• Spot truckload rates continue to recover

    The number of posted loads actually dropped 16.5% during the week ending May 24, which includes the Friday, Saturday and Sunday of Memorial Day weekend, but truck posts fell 29%. Shippers and brokers paid a premium to secure capacity ahead of the holiday.
    May 28, 2020
    3 min read
    General Highway 1 5ecfc4d32232e

    Improving traffic on the country’s busiest lanes for truckload freight helped push spot rates higher in the days leading up to Memorial Day, said DAT Solutions, which operates the industry’s largest network of load boards.

    The number of posted loads actually dropped 16.5% during the week ending May 24, which includes the Friday, Saturday, and Sunday of Memorial Day weekend, but truck posts fell 29%. Shippers and brokers paid a premium to secure capacity ahead of the holiday.

    National average spot rates through May 24:

    • Van: $1.57 per mile, 6 cents lower than the April average
    • Flatbed: $1.88 a mile, 6 cents lower than April
    • Reefer: $2.00 a mile, 7 cents higher than April

    The rolling national average van, flatbed, and reefer rates were 6, 7, and 8 cents higher, respectively, on May 24 than they were on May 1. Rates are low but trending in the right direction.

    Key trends:

    Load-to-truck ratios are building: The load-to-truck ratio is the number of loads available relative to the number of posted trucks. Like a barometer, it indicates how much pressure there is on rates to go up or down.

    • Van: 2.0 loads per truck. That’s low for late May but it’s up from 1.7 last week
    • Flatbed: 14.3, up from 11.2 last week. It was just 4.4 five weeks ago
    • Reefer: 3.1, up from 2.9

    Rates are inching higher: Where ratios move, prices tend to follow. With contract carriers taking capacity out of the spot market, rates were higher on 73 of DAT’s top 100 van lanes by volume compared to the previous week, and volumes were up 5.7% on those 100 lanes. Rates were better on 49 of the top 72 reefer lanes by volume.

    Fewer blank sailings: Container volume into West Coast ports is down 15% to 20% compared to last year but there are fewer blank or cancelled sailings compared to earlier this year. The Port of Long Beach reported that in the first quarter of 2020, there were 61 blank sailings to the ports of Long Beach and Los Angeles; 48 are expected for this quarter.

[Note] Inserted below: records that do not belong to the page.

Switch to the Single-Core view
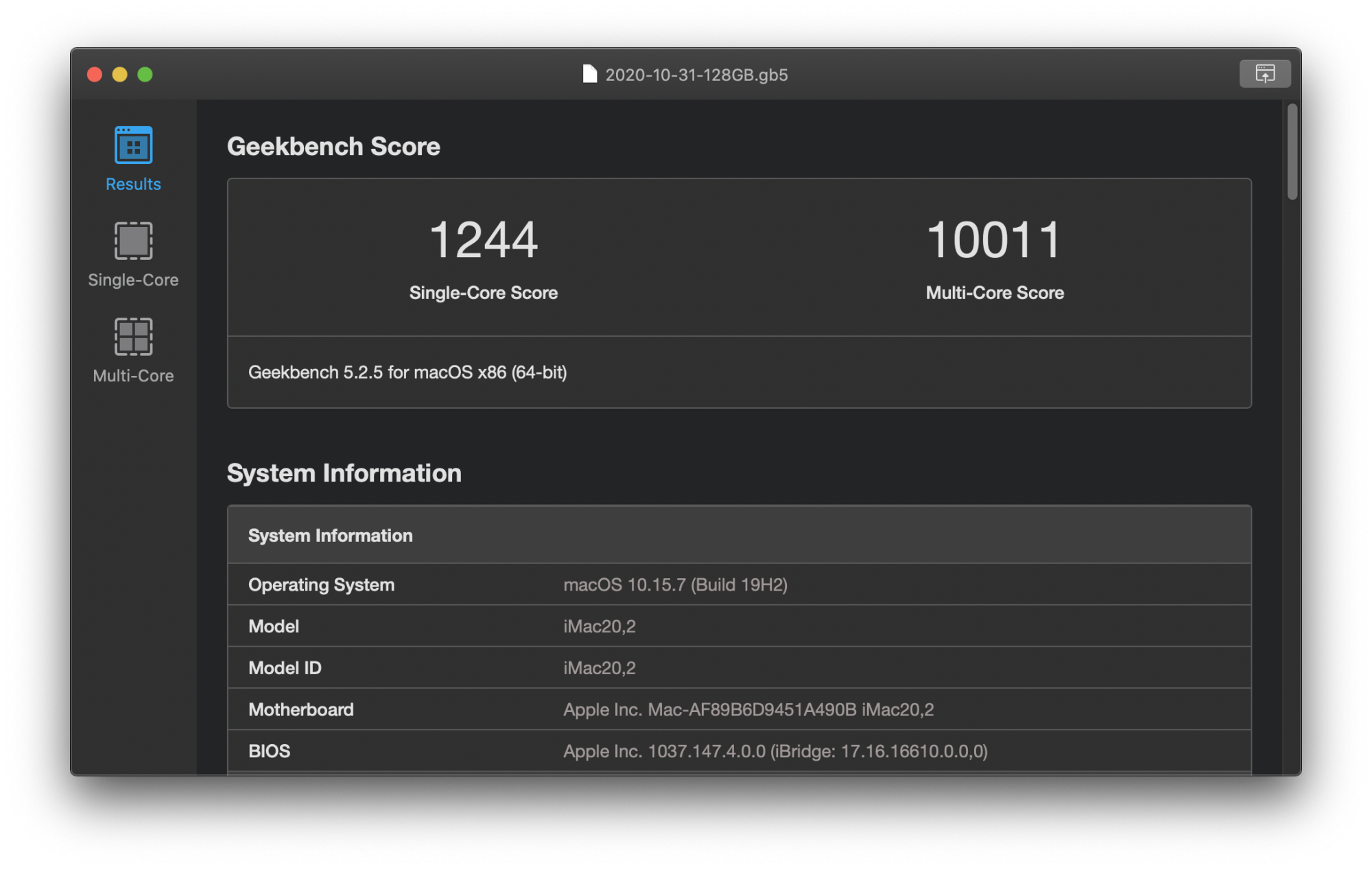Viewport: 1372px width, 869px height. (x=133, y=257)
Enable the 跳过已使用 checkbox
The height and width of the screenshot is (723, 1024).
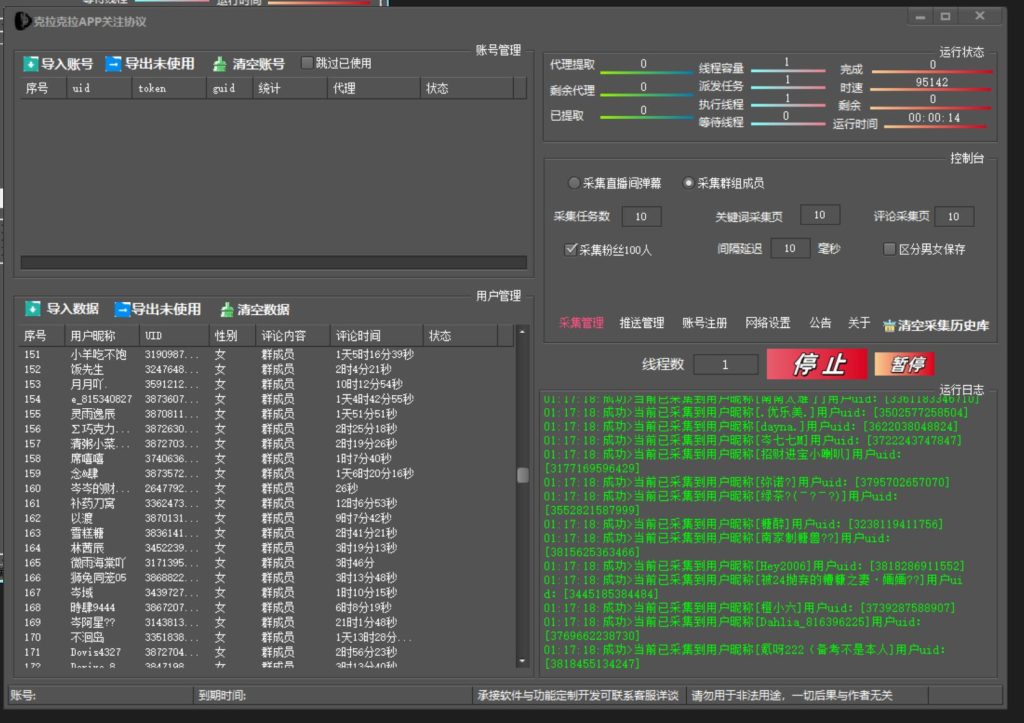click(x=307, y=63)
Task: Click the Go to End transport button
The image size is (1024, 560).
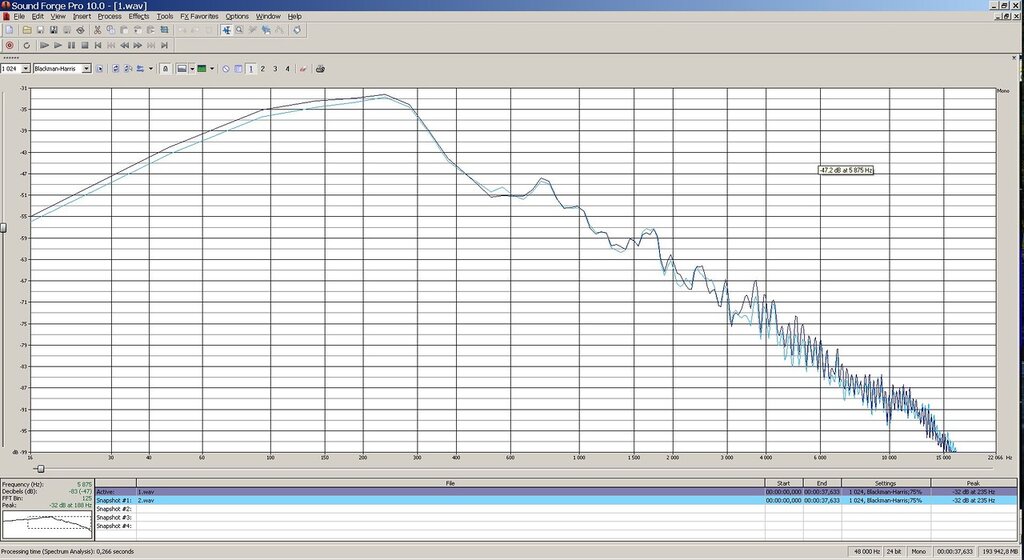Action: (x=164, y=45)
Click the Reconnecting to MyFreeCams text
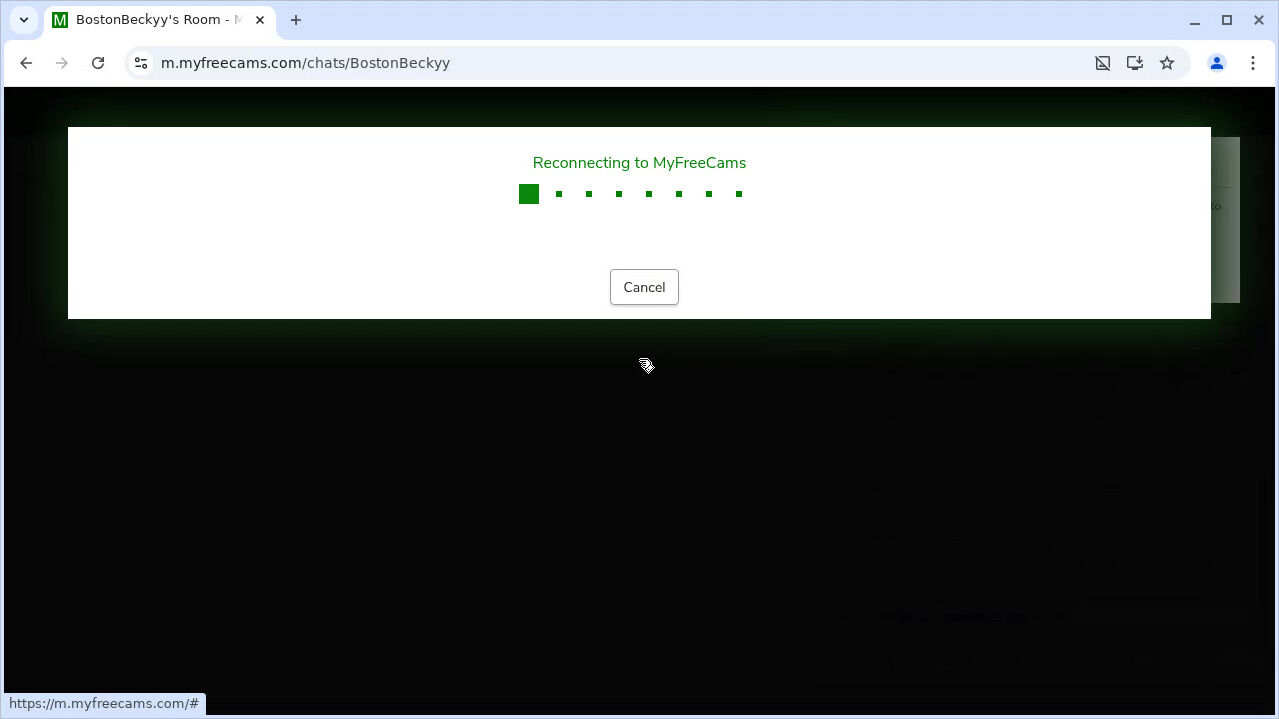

    The Southwest stays hot: The average Los Angeles outbound van rate increased 9% week-over-week to $2.20 per mile. That’s up from $1.83 two weeks ago. Several key outbound lanes are up since the start of month:

    • Los Angeles-Stockton, Calif.: $2.49 a mile, up 30 cents from May 1
    • Los Angeles-Dallas: $1.84 per mile, up 40 cents from May 1
    • Los Angeles-Phoenix: $2.76 per mile, up 49 cents from May 1

    A few California-based reefer lanes broke $3 per mile last week, including L.A.-Phoenix at $3.07. Reefer rates are rising elsewhere in the Southwest, including out of Nogales, Ariz.:

    • Nogales-Dallas: $2.56 a mile, up 28 cents compared to the previous week
    • Nogales-Chicago: $2.58 a mile, up 25 cents
    • Nogales-Brooklyn: $2.58 a mile on a 2,500-mile trip

    Florida peaks: Major outbound reefer lanes in Florida posted declines last week, including from Miami to Atlanta (down 16 cents to an average of $1.87 per mile) and Elizabeth, N.J. (14 cents lower to $2.08).